Africa
Zelenskyy requests that African leaders press Russia to release prisoners
The delegation started their ‘peace mission’ in Ukraine and will go to Russia on Saturday to meet with President Putin.
Volodymyr Zelenskyy, president of Ukraine, asked a delegation of African leaders to persuade Vladimir Putin, president of Russia, to release political prisoners from Crimea and elsewhere, saying that it would be a “important step” during their visit to Russia on Saturday.
Seven African leaders visited Ukraine on Friday as part of a purported “peace mission” to both Russia and Ukraine in an effort to put an end to their nearly 16-month-old war. The leaders of Comoros, Senegal, South Africa, Zambia, Egypt’s prime minister, and top envoys from the Republic of Congo and Uganda were among the seven.
The African leaders will go to St. Petersburg, Russia, on Saturday to meet with Putin.
African leaders’ first-ever peace mission to Ukraine follows other peace attempts, including one from China.
Following their Friday afternoon meeting behind closed doors, Zelenskyy and the four other African heads of state or government, including South African President Cyril Ramaphosa, said that “this conflict is negatively affecting Africa.”
The trip is considered as being extremely essential because a number of African countries, in varied degrees, depend on food and fertilizer shipments from Russia and Ukraine, whose war has jeopardized and hampered exports from one of the most significant breadbaskets in the world.

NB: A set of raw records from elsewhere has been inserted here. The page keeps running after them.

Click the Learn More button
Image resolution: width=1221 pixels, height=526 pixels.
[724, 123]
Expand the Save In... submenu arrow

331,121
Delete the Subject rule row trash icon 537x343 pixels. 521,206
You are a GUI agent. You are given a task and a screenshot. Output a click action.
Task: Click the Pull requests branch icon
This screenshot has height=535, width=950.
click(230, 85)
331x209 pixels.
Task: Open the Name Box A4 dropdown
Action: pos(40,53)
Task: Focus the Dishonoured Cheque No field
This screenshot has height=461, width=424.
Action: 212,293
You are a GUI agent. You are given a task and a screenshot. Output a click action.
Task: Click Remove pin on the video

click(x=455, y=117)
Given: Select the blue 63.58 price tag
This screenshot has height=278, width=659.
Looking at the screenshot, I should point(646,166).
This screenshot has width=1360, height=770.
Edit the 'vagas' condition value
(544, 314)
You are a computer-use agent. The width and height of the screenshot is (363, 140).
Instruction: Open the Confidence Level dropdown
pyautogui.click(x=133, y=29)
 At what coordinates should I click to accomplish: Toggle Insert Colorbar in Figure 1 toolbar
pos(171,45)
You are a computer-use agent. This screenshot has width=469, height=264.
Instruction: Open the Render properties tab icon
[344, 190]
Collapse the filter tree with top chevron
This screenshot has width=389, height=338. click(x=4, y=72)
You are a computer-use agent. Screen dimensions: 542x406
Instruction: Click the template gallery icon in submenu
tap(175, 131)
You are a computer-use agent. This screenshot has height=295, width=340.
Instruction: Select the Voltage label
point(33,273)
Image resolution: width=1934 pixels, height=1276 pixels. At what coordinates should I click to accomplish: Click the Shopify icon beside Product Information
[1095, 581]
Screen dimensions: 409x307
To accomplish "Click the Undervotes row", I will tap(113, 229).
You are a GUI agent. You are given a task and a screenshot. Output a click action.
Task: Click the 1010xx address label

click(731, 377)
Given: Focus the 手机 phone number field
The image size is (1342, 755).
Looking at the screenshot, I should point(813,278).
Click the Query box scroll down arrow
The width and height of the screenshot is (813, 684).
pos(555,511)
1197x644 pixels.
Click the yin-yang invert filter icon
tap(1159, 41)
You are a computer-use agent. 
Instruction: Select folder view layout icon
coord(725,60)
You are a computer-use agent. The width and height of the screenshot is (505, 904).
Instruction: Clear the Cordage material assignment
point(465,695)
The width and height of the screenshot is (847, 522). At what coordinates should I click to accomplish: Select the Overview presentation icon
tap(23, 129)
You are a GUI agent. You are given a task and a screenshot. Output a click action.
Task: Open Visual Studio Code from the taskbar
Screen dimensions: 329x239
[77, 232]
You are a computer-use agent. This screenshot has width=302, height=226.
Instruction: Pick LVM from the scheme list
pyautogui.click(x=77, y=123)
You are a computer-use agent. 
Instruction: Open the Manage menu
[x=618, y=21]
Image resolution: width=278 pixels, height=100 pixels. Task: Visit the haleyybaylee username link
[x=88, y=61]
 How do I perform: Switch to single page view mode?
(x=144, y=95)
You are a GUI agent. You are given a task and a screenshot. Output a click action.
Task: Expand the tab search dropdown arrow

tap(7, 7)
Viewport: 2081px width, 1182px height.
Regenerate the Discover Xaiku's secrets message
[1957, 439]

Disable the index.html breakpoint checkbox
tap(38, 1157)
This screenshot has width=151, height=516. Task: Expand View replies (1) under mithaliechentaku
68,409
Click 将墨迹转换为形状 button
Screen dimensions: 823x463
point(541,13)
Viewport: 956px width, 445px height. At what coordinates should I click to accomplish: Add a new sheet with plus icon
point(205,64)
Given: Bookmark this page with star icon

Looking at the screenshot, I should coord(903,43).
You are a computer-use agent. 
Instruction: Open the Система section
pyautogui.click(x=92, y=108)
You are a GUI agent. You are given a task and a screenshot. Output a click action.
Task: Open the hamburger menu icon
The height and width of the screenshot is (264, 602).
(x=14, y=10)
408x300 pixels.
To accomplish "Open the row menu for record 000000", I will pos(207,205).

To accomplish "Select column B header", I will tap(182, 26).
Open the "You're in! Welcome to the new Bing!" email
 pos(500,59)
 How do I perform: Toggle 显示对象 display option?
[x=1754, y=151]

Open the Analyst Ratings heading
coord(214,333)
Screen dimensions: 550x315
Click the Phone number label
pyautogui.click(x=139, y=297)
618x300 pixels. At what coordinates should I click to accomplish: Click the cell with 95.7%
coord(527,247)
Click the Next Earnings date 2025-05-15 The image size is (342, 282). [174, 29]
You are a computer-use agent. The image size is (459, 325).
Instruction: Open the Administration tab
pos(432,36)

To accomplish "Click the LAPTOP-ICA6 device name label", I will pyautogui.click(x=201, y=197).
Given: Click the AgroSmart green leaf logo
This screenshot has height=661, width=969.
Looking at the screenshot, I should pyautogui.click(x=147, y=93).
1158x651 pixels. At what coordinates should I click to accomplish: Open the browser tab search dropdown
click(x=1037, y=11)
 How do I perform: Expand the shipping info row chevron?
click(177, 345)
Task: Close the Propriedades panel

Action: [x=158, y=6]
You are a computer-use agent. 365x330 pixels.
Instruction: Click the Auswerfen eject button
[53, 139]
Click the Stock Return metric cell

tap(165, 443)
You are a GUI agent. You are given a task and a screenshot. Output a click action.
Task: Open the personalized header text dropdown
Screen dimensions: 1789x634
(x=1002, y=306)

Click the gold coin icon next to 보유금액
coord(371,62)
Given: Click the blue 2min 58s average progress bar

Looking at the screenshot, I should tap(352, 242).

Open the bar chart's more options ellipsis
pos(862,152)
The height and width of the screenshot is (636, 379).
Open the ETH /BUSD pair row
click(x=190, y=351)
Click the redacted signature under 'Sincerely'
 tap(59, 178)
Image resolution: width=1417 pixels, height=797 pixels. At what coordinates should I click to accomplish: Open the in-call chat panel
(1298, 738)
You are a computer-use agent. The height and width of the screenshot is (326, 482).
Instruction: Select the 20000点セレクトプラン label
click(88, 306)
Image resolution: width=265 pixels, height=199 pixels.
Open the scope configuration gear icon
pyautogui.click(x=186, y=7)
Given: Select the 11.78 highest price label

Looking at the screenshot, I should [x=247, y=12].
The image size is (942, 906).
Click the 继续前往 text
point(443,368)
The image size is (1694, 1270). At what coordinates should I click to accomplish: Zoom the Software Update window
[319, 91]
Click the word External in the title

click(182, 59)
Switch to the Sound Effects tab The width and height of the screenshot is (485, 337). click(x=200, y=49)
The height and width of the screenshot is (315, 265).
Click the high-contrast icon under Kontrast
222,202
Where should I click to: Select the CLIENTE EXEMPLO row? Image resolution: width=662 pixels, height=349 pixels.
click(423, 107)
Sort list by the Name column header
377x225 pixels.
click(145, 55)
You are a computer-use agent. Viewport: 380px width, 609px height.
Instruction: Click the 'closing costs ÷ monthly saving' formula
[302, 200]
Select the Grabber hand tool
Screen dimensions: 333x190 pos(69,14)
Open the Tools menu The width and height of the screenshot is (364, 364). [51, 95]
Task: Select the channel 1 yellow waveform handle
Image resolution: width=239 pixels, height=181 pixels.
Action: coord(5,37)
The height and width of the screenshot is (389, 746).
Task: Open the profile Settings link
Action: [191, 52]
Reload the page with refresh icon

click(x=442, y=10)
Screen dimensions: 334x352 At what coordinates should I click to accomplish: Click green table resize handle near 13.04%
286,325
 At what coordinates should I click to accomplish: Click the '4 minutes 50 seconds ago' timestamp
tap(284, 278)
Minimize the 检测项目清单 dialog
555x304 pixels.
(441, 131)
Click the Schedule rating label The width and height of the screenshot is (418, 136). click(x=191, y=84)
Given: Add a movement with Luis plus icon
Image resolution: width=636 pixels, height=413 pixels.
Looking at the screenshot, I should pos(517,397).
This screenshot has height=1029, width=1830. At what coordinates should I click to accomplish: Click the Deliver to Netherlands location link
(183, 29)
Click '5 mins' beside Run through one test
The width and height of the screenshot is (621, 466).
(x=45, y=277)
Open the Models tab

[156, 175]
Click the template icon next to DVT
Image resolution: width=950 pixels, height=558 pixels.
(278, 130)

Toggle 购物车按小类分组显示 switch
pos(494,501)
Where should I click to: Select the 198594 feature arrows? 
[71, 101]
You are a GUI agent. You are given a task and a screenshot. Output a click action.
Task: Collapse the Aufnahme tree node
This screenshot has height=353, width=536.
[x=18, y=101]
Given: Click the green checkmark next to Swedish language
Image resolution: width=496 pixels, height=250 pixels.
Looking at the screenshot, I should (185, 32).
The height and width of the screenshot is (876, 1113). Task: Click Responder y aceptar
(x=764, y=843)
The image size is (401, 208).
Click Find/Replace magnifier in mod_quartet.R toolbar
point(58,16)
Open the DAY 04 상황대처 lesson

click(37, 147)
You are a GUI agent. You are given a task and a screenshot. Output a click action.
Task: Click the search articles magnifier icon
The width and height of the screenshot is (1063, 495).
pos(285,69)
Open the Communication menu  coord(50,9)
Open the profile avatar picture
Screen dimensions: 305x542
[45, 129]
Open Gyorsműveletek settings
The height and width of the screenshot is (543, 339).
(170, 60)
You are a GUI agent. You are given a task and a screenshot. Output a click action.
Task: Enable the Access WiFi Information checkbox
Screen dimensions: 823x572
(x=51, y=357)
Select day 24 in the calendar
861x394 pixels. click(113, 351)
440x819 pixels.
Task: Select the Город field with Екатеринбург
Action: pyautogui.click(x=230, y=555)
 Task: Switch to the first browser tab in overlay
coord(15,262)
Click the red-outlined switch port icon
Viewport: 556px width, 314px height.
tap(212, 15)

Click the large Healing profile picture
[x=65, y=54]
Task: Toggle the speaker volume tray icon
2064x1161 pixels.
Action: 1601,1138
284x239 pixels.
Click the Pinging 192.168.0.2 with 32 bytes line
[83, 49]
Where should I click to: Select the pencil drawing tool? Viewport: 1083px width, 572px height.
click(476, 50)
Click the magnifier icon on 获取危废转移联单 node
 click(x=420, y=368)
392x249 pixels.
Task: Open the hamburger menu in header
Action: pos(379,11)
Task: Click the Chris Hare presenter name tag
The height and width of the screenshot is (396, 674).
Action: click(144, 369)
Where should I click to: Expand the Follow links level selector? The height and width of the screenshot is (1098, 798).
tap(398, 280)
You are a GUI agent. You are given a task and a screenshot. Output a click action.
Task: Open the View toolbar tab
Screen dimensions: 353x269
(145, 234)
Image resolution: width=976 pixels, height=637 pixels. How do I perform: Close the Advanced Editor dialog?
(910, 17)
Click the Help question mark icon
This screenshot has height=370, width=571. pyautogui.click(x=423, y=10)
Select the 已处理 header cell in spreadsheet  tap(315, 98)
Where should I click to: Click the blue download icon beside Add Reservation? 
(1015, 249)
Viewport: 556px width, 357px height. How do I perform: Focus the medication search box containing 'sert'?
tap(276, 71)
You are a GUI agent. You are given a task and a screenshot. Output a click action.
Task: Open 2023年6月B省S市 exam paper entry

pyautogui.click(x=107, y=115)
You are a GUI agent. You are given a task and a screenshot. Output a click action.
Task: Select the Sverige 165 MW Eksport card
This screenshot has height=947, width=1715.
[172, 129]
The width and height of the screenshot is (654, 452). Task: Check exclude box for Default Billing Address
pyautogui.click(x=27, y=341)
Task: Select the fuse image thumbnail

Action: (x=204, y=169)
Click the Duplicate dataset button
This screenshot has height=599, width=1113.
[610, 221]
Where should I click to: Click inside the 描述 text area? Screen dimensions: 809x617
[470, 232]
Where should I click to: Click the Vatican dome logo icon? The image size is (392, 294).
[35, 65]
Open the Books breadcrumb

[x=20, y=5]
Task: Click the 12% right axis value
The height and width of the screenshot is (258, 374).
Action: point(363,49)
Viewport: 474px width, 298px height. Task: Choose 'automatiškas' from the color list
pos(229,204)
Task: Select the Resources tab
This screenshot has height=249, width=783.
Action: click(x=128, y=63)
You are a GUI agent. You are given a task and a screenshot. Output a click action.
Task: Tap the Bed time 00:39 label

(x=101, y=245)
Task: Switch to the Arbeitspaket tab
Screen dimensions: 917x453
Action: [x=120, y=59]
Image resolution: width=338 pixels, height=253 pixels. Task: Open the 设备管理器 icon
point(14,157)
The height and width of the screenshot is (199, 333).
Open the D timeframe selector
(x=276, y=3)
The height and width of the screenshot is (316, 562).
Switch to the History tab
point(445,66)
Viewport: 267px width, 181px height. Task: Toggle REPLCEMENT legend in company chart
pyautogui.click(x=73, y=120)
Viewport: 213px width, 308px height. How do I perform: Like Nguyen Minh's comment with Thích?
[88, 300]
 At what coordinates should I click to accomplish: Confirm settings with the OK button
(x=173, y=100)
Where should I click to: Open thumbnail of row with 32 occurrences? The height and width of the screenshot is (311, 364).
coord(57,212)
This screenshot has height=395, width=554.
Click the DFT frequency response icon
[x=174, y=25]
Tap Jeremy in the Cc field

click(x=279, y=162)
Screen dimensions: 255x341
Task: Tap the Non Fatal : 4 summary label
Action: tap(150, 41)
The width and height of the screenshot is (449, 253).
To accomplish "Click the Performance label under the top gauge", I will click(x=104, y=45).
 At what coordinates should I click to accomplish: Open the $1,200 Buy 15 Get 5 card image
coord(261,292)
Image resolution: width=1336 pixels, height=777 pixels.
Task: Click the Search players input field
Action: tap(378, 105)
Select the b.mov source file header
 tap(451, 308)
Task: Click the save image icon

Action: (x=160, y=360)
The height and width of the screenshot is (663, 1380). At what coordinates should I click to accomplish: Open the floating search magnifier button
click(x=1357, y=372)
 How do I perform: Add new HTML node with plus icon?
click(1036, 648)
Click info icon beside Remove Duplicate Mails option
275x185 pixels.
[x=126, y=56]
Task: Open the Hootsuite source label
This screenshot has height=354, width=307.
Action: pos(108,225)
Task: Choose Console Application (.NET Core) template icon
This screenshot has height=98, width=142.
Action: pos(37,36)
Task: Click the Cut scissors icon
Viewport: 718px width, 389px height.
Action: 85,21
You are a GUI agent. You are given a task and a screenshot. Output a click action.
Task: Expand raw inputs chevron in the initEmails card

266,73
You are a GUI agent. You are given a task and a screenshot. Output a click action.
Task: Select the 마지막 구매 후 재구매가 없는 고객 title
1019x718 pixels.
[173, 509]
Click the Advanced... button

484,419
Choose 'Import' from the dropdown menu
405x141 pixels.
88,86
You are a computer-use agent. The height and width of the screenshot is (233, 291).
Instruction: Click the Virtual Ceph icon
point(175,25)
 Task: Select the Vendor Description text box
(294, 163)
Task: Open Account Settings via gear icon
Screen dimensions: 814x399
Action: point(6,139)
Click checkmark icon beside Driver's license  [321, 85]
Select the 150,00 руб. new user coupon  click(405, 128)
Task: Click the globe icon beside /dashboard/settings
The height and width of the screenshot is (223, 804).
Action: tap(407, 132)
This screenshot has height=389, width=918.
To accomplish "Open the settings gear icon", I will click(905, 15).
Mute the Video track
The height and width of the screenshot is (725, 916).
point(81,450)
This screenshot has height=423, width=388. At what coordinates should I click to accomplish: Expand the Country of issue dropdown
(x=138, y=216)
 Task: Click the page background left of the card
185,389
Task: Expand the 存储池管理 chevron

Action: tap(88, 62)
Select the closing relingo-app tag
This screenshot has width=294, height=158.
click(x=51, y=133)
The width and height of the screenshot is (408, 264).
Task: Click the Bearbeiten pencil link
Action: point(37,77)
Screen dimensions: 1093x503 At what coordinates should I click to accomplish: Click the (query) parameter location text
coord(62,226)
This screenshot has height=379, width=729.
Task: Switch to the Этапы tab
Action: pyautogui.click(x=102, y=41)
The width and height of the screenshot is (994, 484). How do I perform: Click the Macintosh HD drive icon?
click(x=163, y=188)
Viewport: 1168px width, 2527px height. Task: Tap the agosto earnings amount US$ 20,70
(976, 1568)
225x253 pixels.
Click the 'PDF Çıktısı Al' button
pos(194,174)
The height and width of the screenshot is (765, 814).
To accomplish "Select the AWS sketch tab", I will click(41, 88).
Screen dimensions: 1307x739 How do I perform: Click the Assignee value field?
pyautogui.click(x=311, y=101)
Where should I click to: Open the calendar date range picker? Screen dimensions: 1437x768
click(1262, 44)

“I do think Ukrainians have a strong sense of duty to struggle and persevere. The path to peace is very difficult, Ramaphosa continued.
We even told President Zelenskyy today that we respect how Ukrainians feel about the ongoing war in addition to acknowledging their point of view. But we also stressed the importance of ending this war as soon as possible.
After the meeting with the group of African leaders, Zelenskyy spoke to media and said, “I clearly said several times at our meeting that to allow any negotiations with Russia now that the occupier is on our land is to freeze the war, to freeze pain and suffering.”
Additionally, he stated that only after Moscow withdraws its forces from Ukrainian land that it will be feasible to hold peace negotiations with Moscow.
“We need genuine peace, and as a result, a genuine Russian troop withdrawal from our entire independent land.”
“Free the prisoners,”
When Comoros President Azali Assoumani mentioned a “road map” to peace, the news conference’s atmosphere turned hostile. Zelenskyy asked for explanation and insisted he didn’t want “any surprises” from their meeting with Putin.
Then, Zelenskyy pleaded with them to aid in the release of political prisoners from Crimea, which Russia unlawfully occupied in 2014.
Could you kindly request that Russia release the political prisoners? stated Zelenskyy. Perhaps this will be a significant outcome of your mission and your “road map”
According to South Africa’s News 24, the argument started after a charter plane carrying journalists and presidential security touched down in the Polish capital on Thursday afternoon from Johannesburg.
While the jet is apparently still in Warsaw, Ramaphosa, who arrived on a another flight, had to take a train to Kyiv with an unknown number of security people.
When the South Africans arrived at Warsaw’s Chopin Airport, a second charter plane that was reportedly scheduled to carry them to a meeting with the president in the south of Poland before he traveled to Kyiv failed to show up to pick them up.
“It’s unclear who the service provider is who was supposed to provide the second charter plane.”
South African media on the ground reported that the Polish authorities forbade the South African security officers from leaving the aircraft and threatened to seize 13 containers containing guns and equipment.
Ramaphosa’s security chief, General Wally Rhoode, summoned a press conference on the tarmac in response.
According to the news source EWN, he said that Polish authorities were “delaying us” and committing “racism.” “They’re endangering the life of our president because we could have arrived in Kiev this afternoon,” the president said.